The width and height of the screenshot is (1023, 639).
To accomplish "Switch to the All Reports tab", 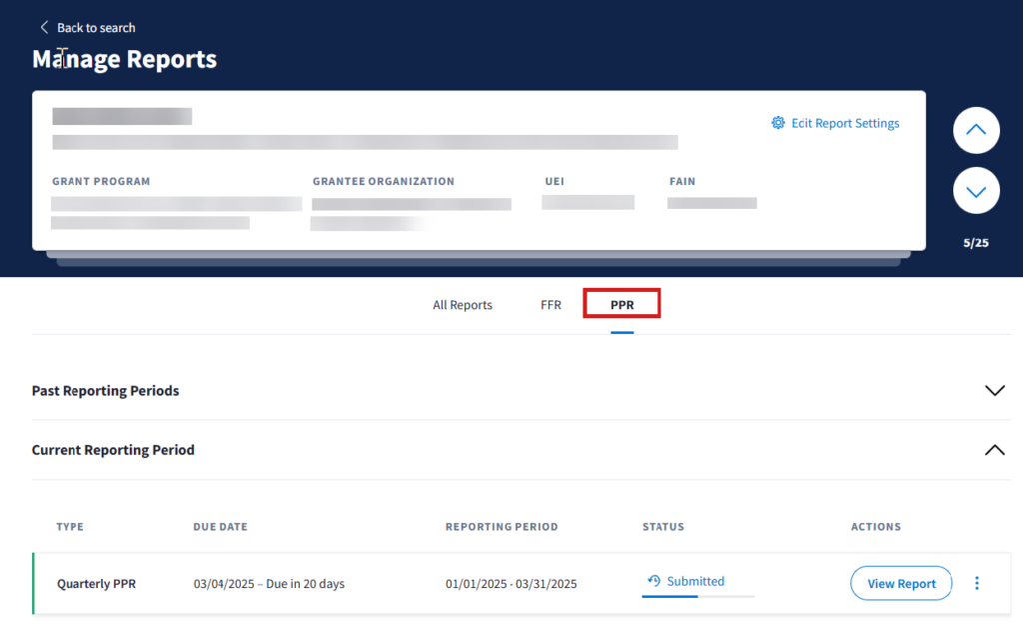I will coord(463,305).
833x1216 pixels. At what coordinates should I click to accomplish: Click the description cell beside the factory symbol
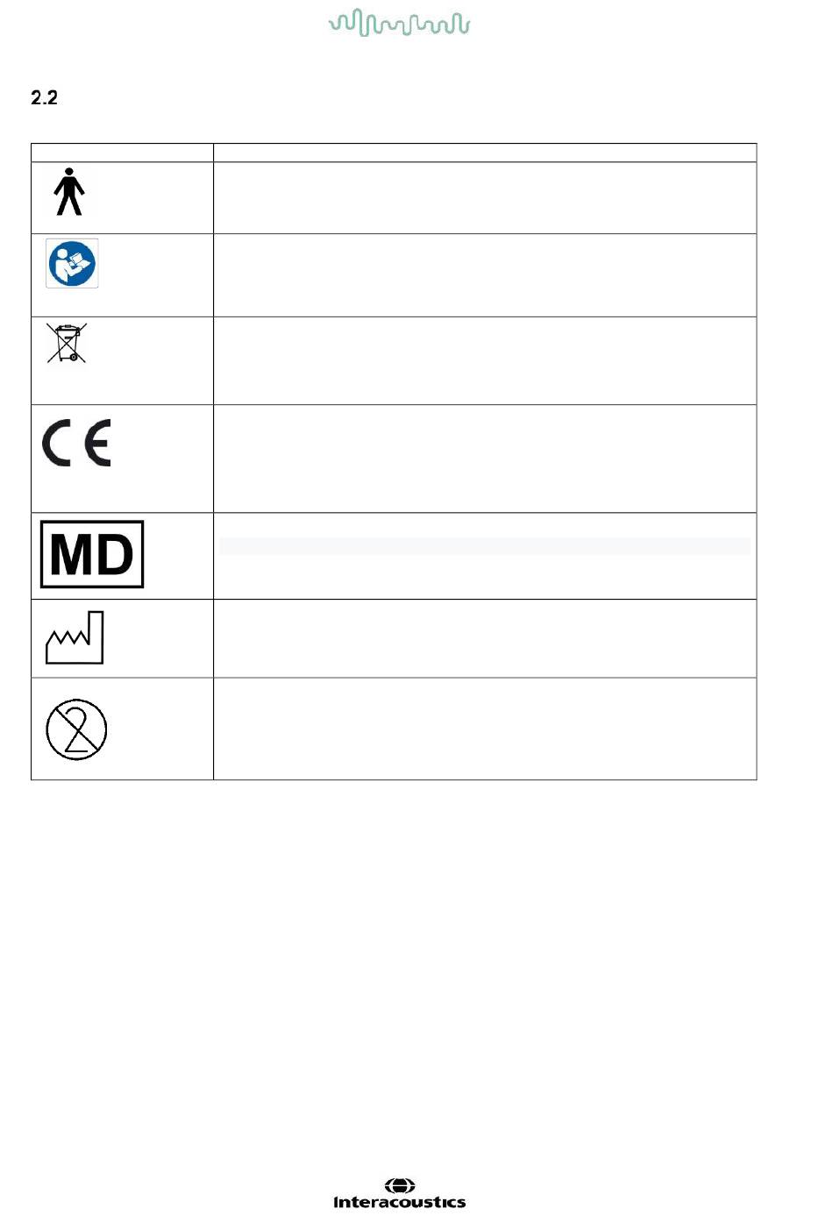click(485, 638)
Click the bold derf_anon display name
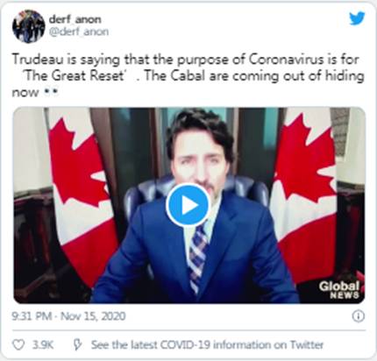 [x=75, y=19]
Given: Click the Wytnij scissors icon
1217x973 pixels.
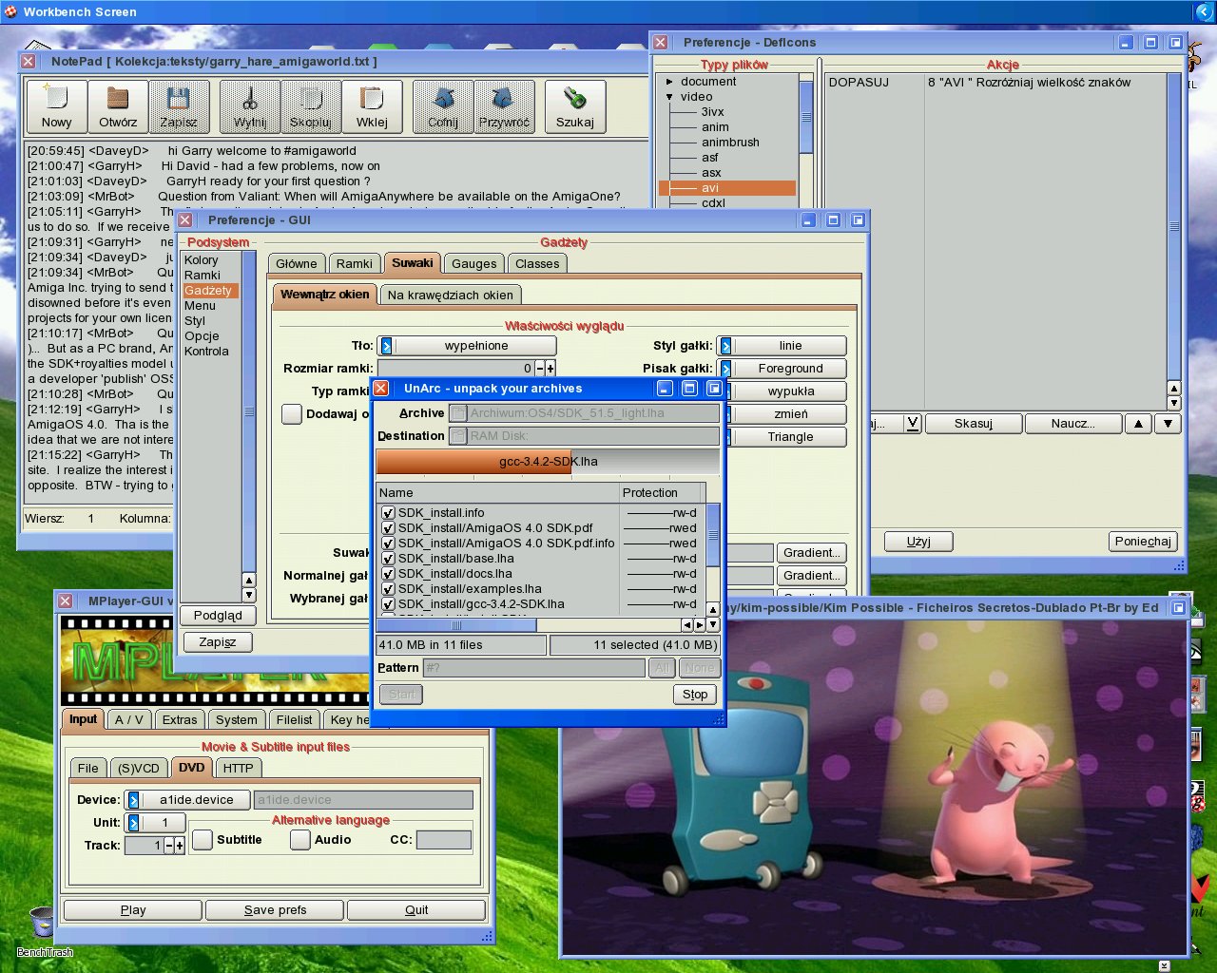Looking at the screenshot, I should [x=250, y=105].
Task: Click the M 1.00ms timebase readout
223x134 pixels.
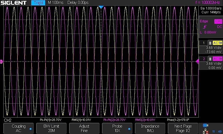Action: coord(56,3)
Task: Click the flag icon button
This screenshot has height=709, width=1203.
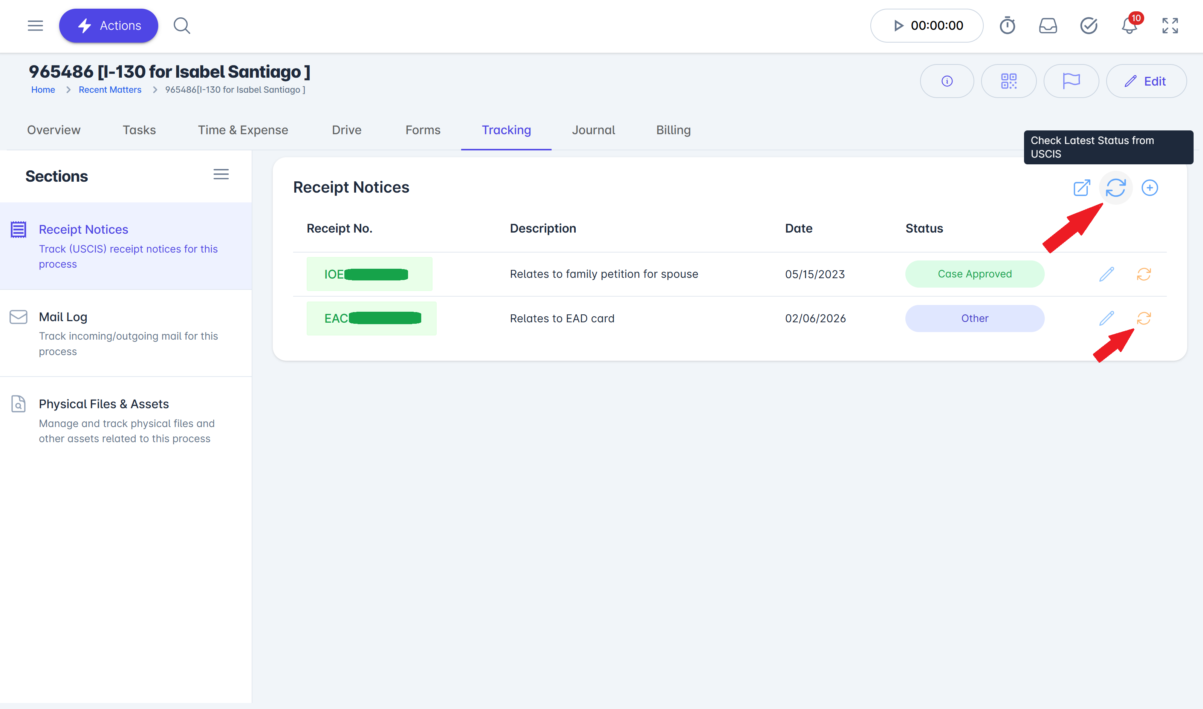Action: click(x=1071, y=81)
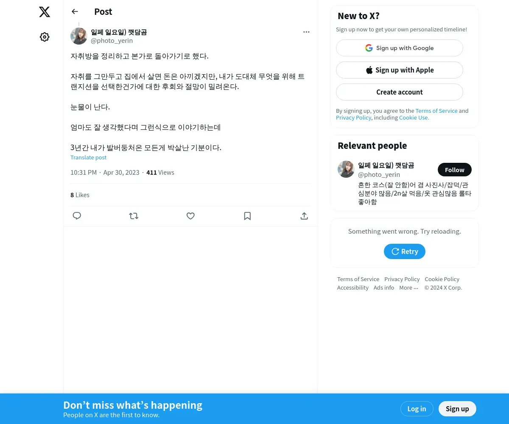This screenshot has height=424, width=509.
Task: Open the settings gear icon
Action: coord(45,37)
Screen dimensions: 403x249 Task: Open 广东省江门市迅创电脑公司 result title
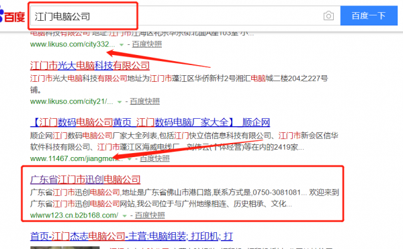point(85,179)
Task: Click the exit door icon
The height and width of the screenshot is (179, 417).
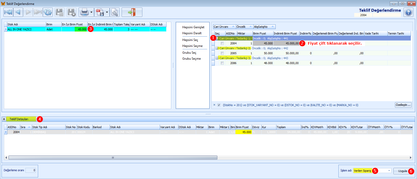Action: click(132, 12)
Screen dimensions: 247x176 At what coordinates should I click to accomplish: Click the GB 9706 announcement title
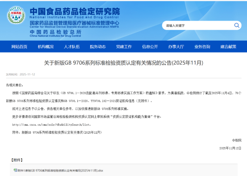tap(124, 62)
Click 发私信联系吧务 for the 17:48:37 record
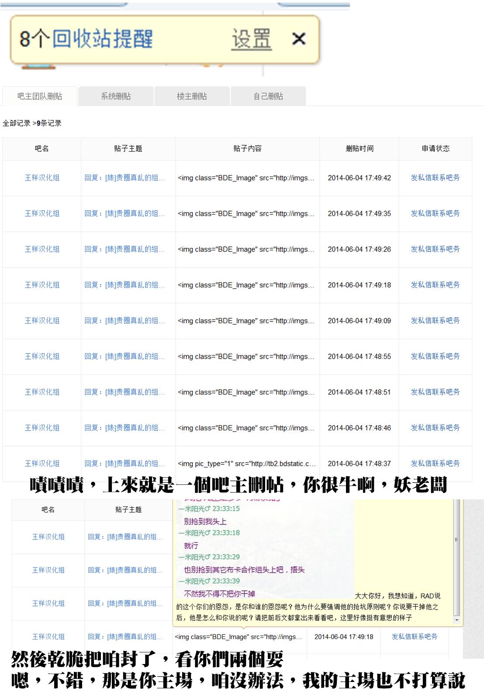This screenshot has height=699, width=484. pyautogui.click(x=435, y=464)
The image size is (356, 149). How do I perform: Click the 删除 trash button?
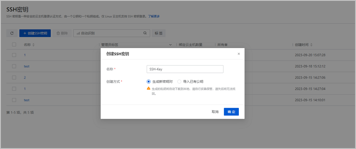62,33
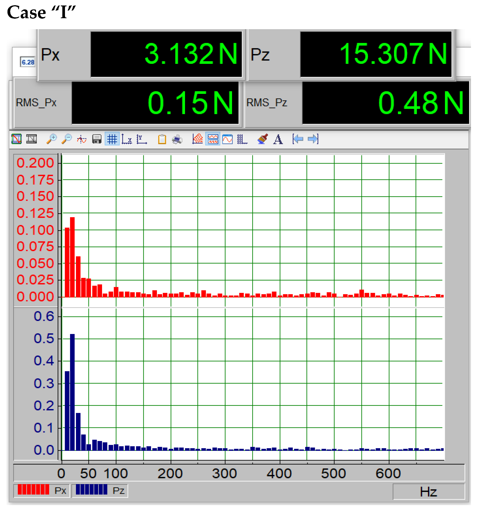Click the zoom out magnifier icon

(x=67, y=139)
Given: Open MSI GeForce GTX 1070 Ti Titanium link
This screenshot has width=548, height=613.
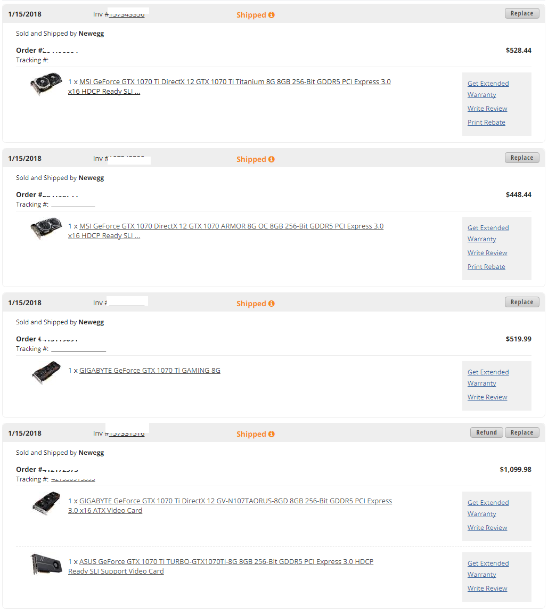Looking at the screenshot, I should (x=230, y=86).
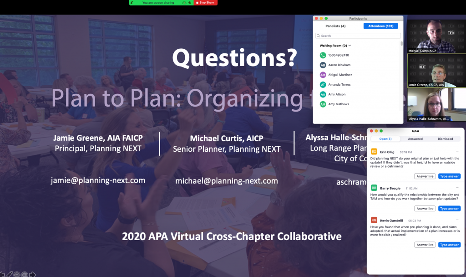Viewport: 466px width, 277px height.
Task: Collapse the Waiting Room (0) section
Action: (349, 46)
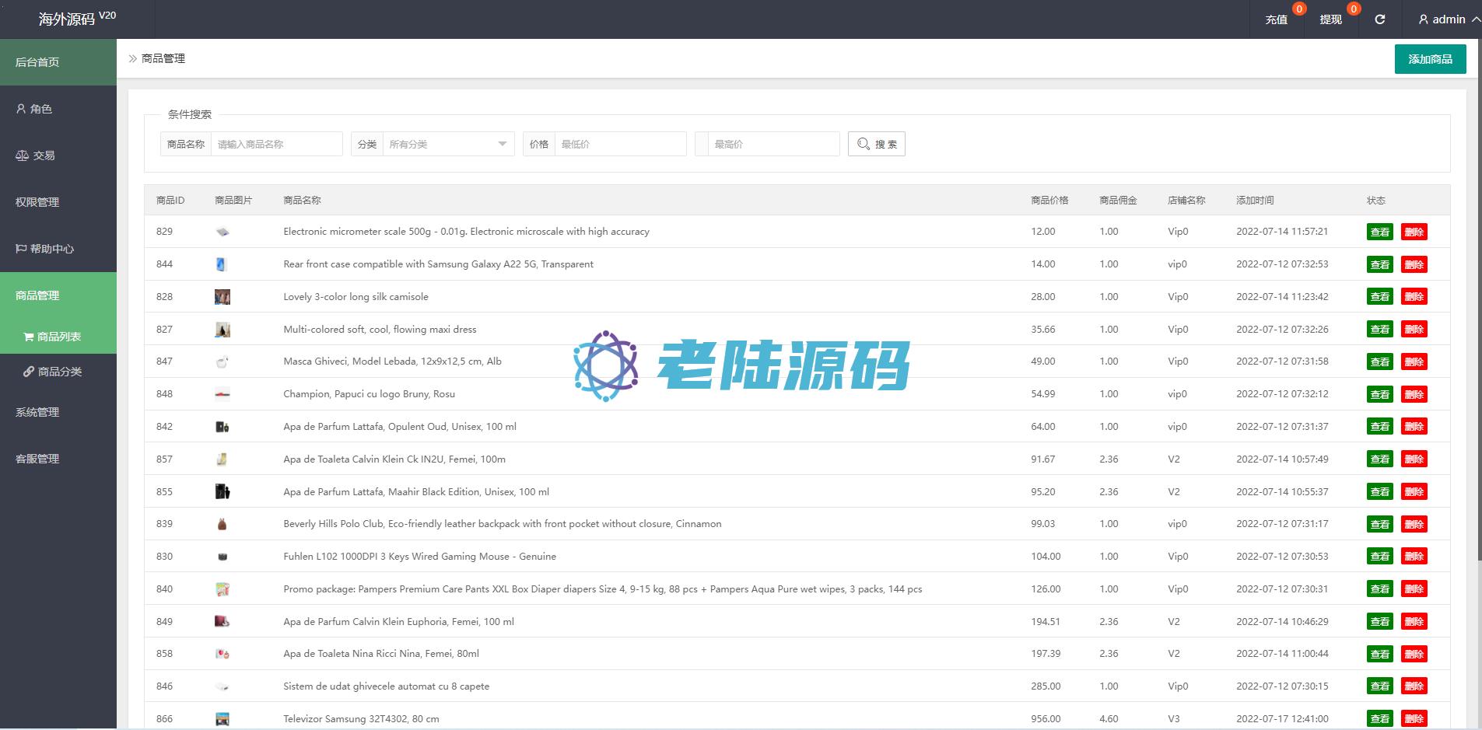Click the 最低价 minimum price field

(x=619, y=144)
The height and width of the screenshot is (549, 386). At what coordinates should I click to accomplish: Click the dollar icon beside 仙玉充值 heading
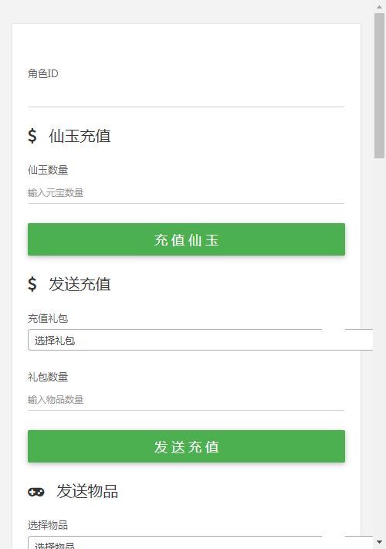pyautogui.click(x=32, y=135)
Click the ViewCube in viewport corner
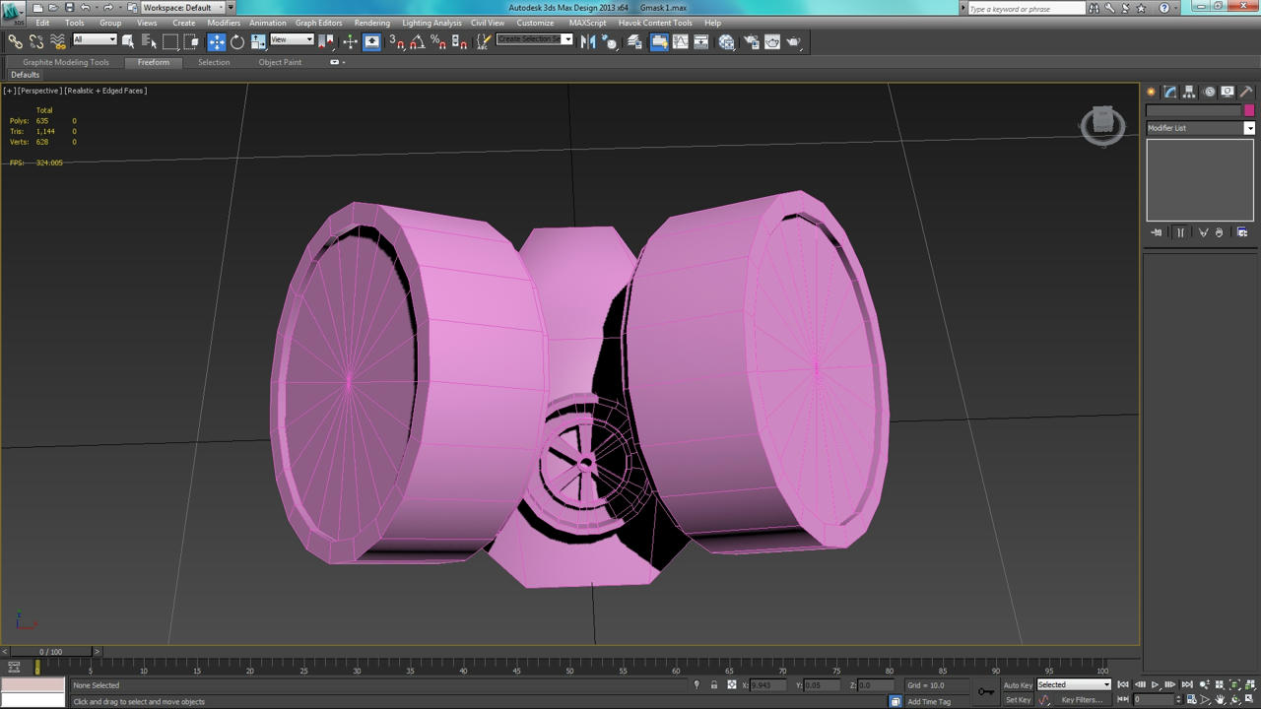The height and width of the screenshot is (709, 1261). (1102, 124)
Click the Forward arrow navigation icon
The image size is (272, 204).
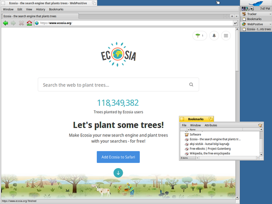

• [Task]: Please change "Forward" to "Back" in the rows from the line containing "Click the Forward arrow navigation icon" down to the end of the rows, and leave everything else as it is. Give back only those lines, without the pictures.

• [Reply to the exercise]:
Click the Back arrow navigation icon
The image size is (272, 204).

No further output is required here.